Pour les organisateurs, l’enjeu est stratégique. Pour Mohamed Nibouche, expert en affaires pharmaceutiques, un des organisateurs de ces premières journées est de faire du développement pharmaceutique un levier de souveraineté sanitaire et de croissance économique.
Pour lui, il est important de rapprocher la recherche académique, les sociétés savantes et les industriels afin de permettre, à terme, la conception de médicaments issus directement de l’expertise nationale.
Une vision industrielle à long terme
Au-delà de son importance scientifique, cette évènement s’inscrit dans une vision économique et humaine à long terme. “Il s’agit de bâtir un tissu industriel solide, capable non seulement de répondre aux besoins locaux, mais aussi de rayonner à l’échelle régionale, africaine et dans la zone Moyen-Orient et Afrique (MEA)”, a déclaré M. Nibouche à TDMsanteinov .
Génériques et biosimilaires : un axe stratégique
L’Algérie, historiquement orientée vers la production de médicaments génériques, bénéficie d’un cadre politique favorable à leur développement.
L’expert plaide pour l poursuite de ses efforts pour faciliter l’enregistrement des génériques et des biosimilaires, tout en renforçant les exigences en matière de qualité, d’efficacité et de sécurité.
L’importance de l’évaluation scientifique
Dans ce contexte, la question de l’évaluation scientifique des médicaments occupe une place centrale selon lui.

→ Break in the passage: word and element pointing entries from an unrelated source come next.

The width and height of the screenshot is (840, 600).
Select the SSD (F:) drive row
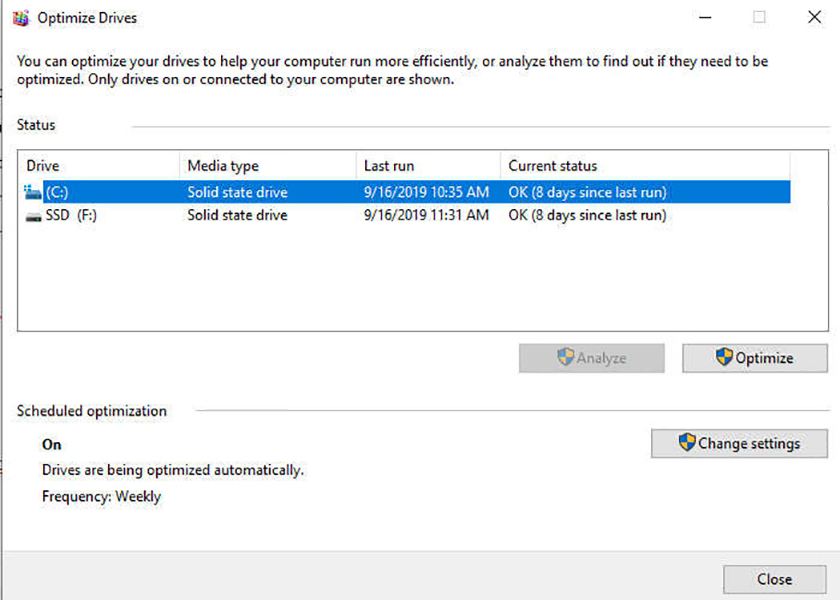[x=300, y=215]
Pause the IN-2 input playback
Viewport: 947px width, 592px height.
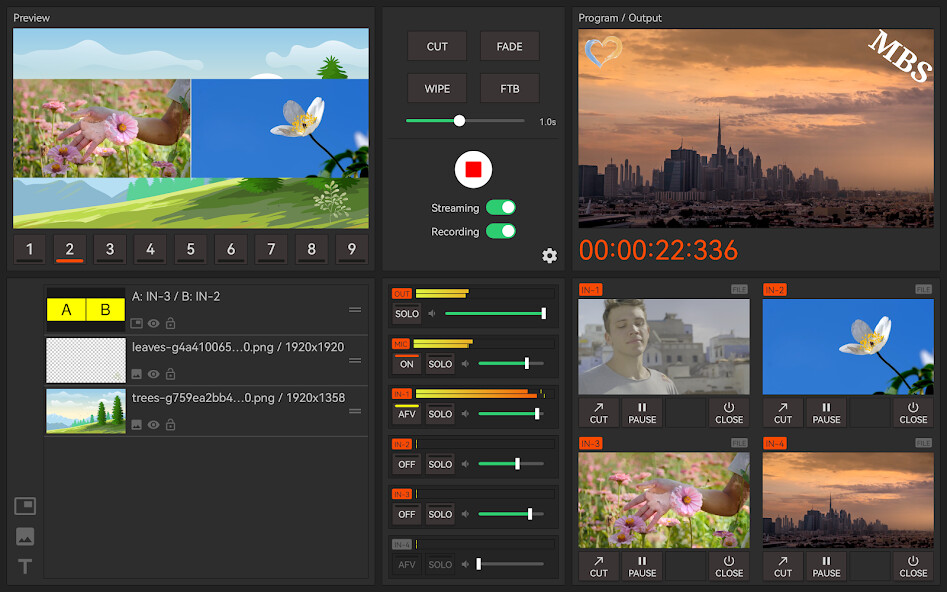point(826,413)
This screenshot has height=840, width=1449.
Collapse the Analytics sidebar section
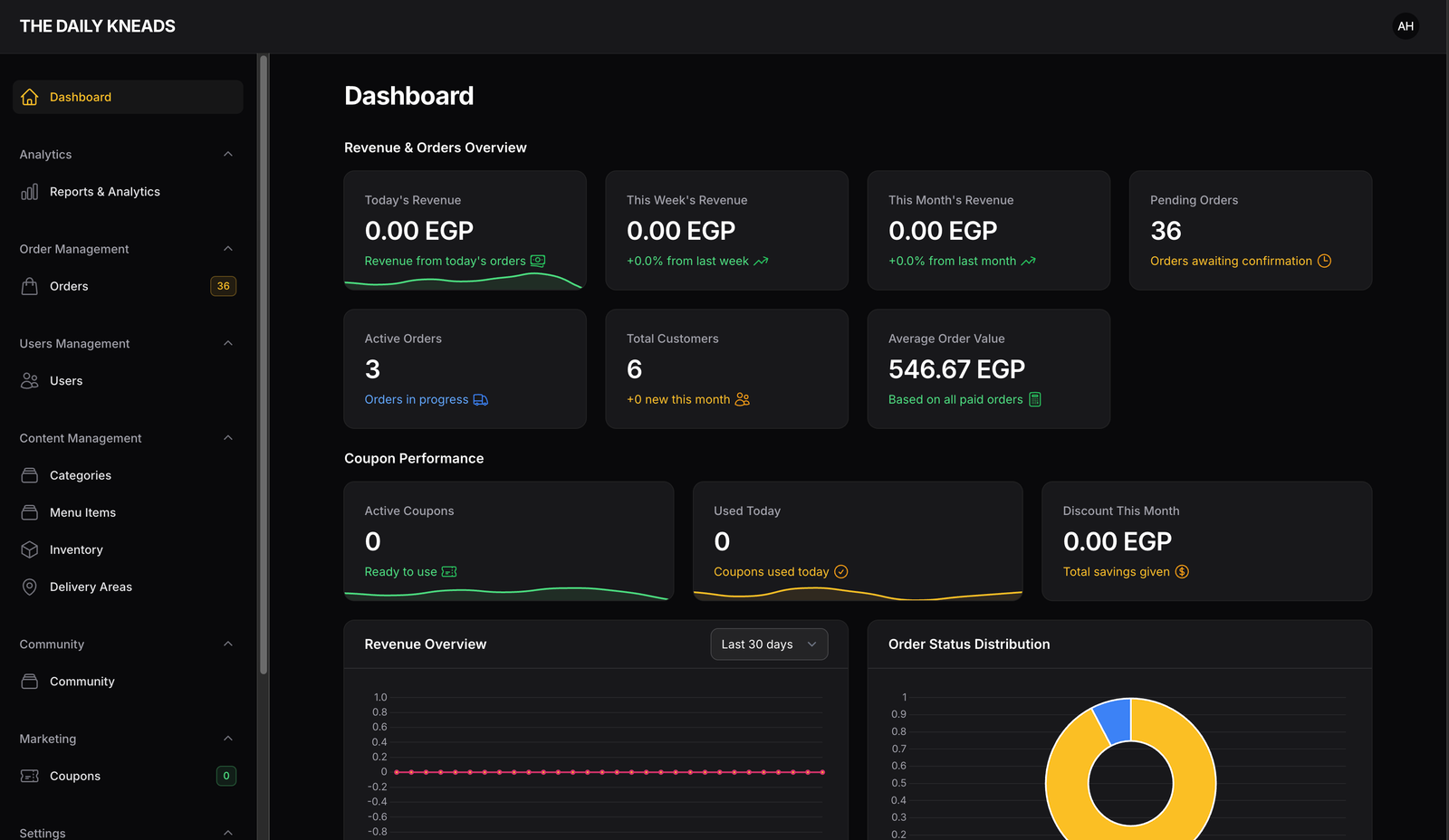(228, 155)
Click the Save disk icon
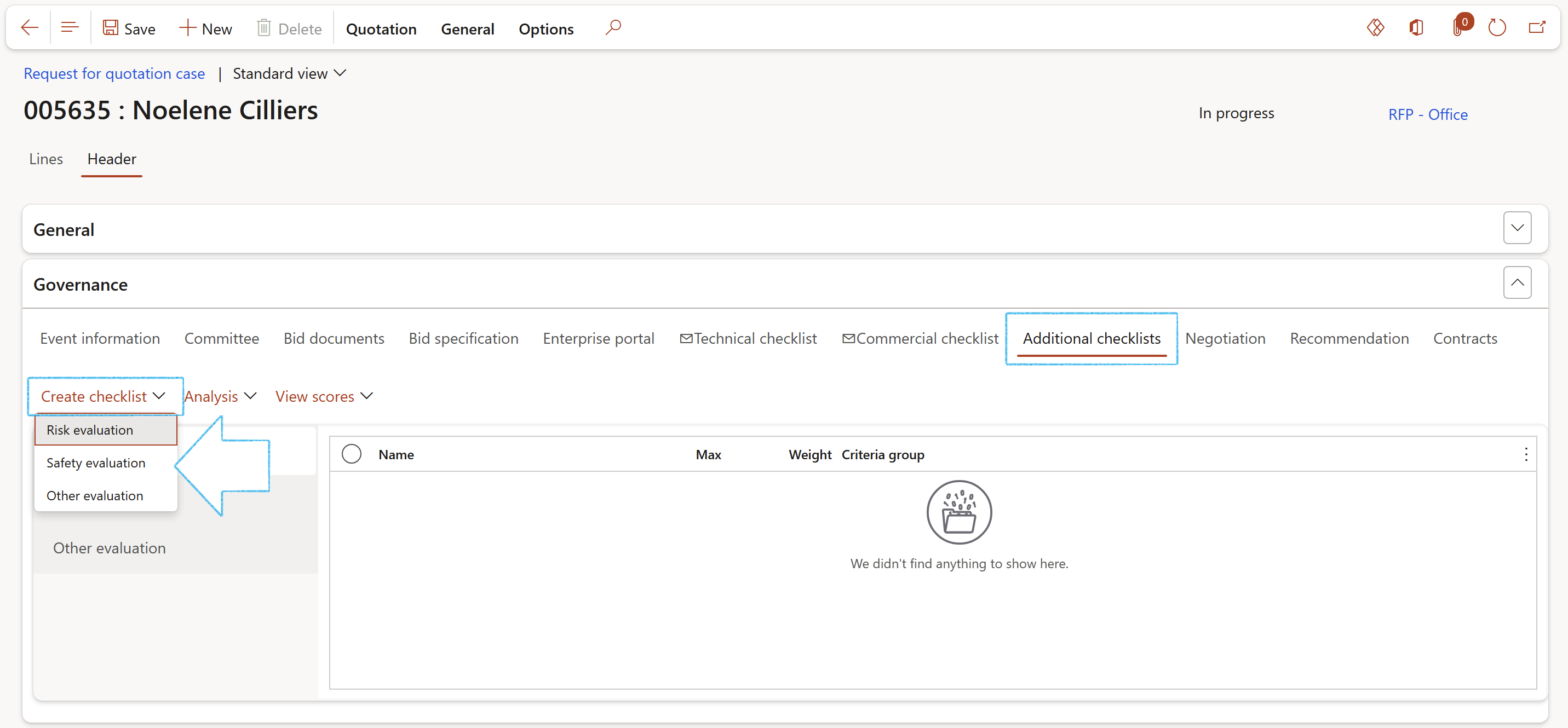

Le spécialiste revient sur la nécessité de développer des études de bioéquivalence pour les génériques, ainsi que des études de comparabilité clinique pour les biosimilaires, afin de “garantir leur conformité aux standards internationaux et leur efficacité thérapeutique”, a ajouté M. Nitouche.
Biotechnologies : un défi d’expertise
pour l’expert, l’essor des biotechnologies, notamment dans les domaines de l’oncologie, des maladies immunologiques et des pathologies rares, renforce l’urgence de structurer une expertise nationale capable d’évaluer ces produits complexes.
“Anticorps monoclonaux, insulines et autres thérapies innovantes nécessitent des compétences pointues pour analyser les dossiers d’enregistrement et comparer ces traitements aux produits de référence déjà présents sur le marché international”, a t-il expliqué.
Ce qui permettra, a- t-il souligné, de garantir la qualité des médicaments mis à disposition des praticiens et des patients, tout en favorisant la constitution d’un portefeuille national de produits à forte valeur thérapeutique.